Day two of the Webstock conference looked at the near future and our responsibility to take as much control as possible from the organisations that seek to control our lives.

Karen McGrane kicked the day off speaking about content, for want of a better word. We need to plan everything we produce for metadata and use on multiple devices and syndicated to multiple platforms. That's the only way to ensure longevity and flexibility.

A future in which we take control of the wrong things was the dark vision Bruce Sterling showed us. The web has passed 2.0 and we are currently in a depression era, was his thesis. So we were taken to a time in which our bad decisions led to a meaningless future.

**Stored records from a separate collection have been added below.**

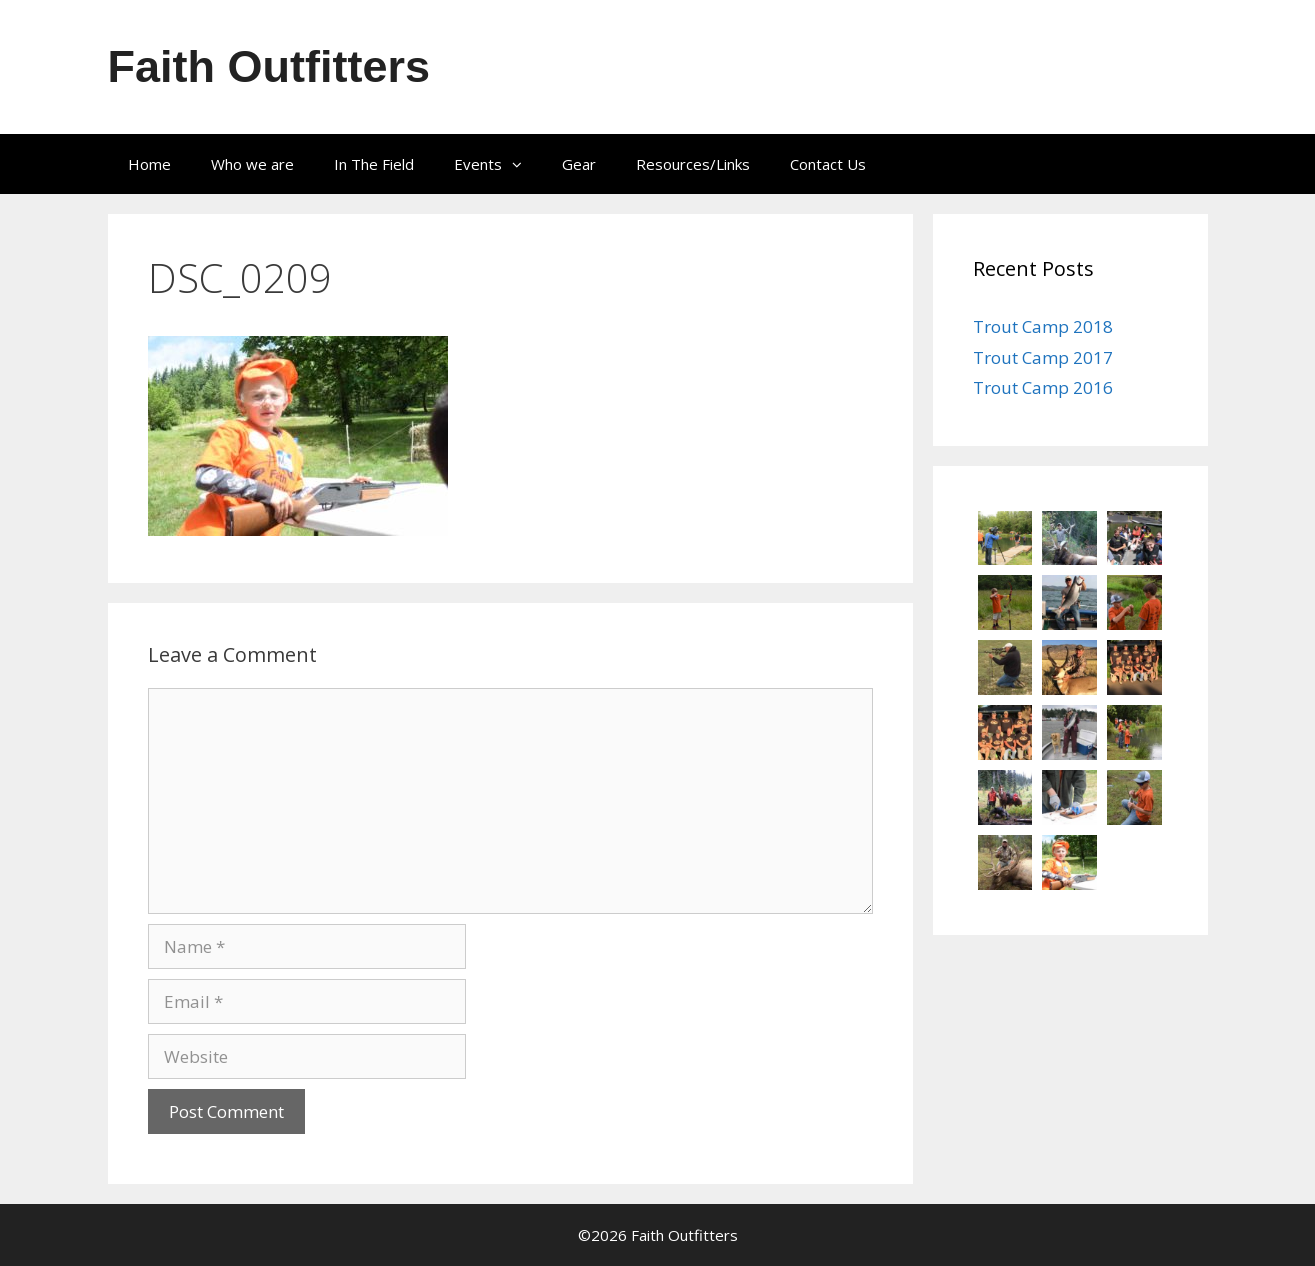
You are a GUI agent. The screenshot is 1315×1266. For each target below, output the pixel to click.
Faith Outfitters (269, 66)
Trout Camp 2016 (1043, 387)
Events (498, 164)
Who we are (252, 164)
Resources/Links (693, 164)
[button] (522, 164)
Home (149, 164)
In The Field (374, 164)
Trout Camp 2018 (1043, 326)
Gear (579, 164)
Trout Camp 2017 (1043, 357)
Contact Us (828, 164)
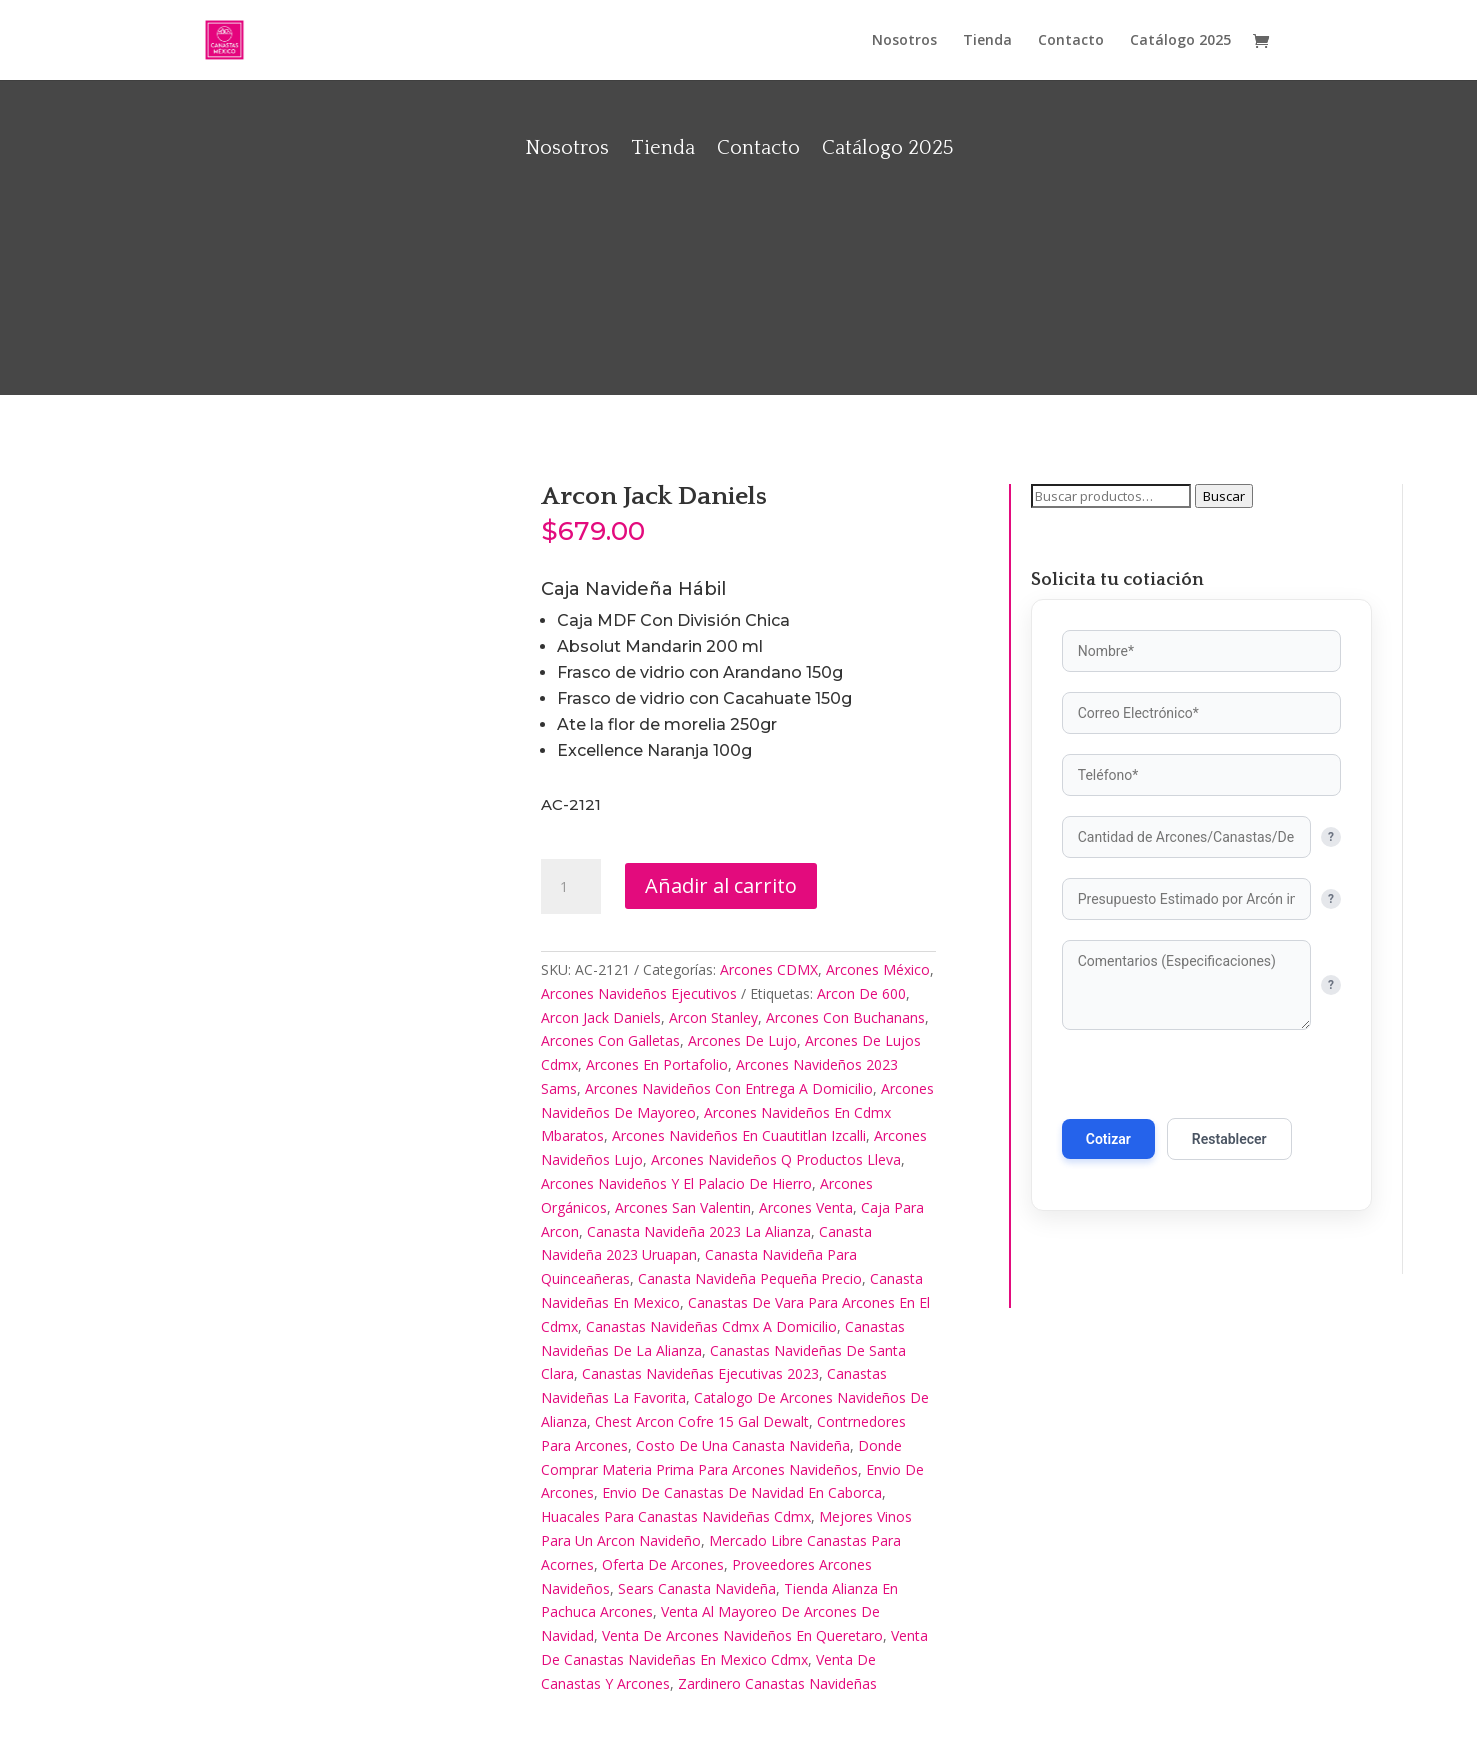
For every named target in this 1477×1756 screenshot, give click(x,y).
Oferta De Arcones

It inverted Tom Coates's manipulation of the mundane and sped towards an outcome he described as a "dark euphoria" but also felt like an episode of Black Mirror.

Government efforts to control the web have not worked to control the dissemination of information and expressions of individuality in China, according to Tricia Wang. A whole generation of Chinese are learning the importance of leading a secret life online to have more control over their real life.

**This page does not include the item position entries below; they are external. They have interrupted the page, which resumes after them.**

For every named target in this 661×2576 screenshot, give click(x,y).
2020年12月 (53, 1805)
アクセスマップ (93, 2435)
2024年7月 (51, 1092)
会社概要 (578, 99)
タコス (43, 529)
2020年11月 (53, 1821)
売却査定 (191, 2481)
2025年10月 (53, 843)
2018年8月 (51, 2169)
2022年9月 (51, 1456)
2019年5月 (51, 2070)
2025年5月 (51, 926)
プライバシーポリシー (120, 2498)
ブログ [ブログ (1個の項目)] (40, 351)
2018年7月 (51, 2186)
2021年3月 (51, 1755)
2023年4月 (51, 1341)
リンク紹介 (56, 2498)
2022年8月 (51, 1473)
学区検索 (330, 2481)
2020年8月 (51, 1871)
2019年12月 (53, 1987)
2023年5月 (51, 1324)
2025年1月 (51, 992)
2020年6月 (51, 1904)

The messages were coming thick, fast, loud and clear. Don't let a smart city be the end of your individuality and the extension of a government's suppression of its citizens' voices, said Adam Greenfield. Jason Scott told us how important it is to keep control of our data because the cloud doesn't care about our memories.

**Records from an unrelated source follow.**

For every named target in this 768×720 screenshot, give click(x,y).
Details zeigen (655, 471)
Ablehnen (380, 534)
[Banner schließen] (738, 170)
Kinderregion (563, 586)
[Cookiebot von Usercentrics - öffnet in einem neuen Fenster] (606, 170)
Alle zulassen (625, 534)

The day finished with Mike Monteiro telling designers that we are responsible for the decisions we make. We're not just pushing pixels or suggesting the existence of a checkbox. The decisions we make in our work will have an impact on somebody else's life.

It worked as a perfect bookend to Clay Johnson's opening talk about taking responsibility for what we consume. We also need to take responsibility for what we put out in the world and what we fail to put out into the world.

In among all of that, we learnt about data visualisation from Eric Rodenbeck and the importance of balancing stable talent with volatile talent to produce the best work possible from Michael Lopp.

The sentence that brought it all together, though, was Mike Monteiro's: "We need to love responsibility more than we love our ideas."

Webstock 2013 was a wake-up call that the adolescence of the web is over. We can't afford to be dictated to and we need to be vigilant. It's an exhausting thought but it's time for us to be grown-ups.